One day over the summer, I went to my regularly scheduled therapy session and we had a very good session. One of those sessions that reaffirms why I continue to give up an hour, plus travel time, every other week. Then, I was hit with the bombshell: “I’m letting all of my patients know that I’ll be leaving the practice in a few weeks.” I tried my best not to fall apart right there in the office, but inside I felt like Damon was on another one of his mean streaks and had his hand on my heart ready to rip it out just to show me he could if he wanted to. (That’s a Vampire Diaries reference if you don’t get it.)

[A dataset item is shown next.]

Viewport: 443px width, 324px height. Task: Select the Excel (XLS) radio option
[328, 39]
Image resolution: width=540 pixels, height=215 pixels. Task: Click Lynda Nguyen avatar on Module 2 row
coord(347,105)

This is my second therapist at this practice – my first one left shortly after I finished testing and was diagnosed with anxiety. She was leaving to finish her dissertation overseas. I cried. She recommended this therapist because he specialized in some of the areas that were triggering my anxiety. We got along great and I had been seeing him pretty much from diagnosis up until now – for more than a year. Together, he and I have made a lot of headway in managing my anxiety. And now, because of family reasons, he had to move back home and I had to start all over with someone else. I did not take this news well. I wasn’t sure I wanted to start over with a new person. What if we didn’t get along as well? What if having to rehash my history and certain situations/events caused me to regress and relapse?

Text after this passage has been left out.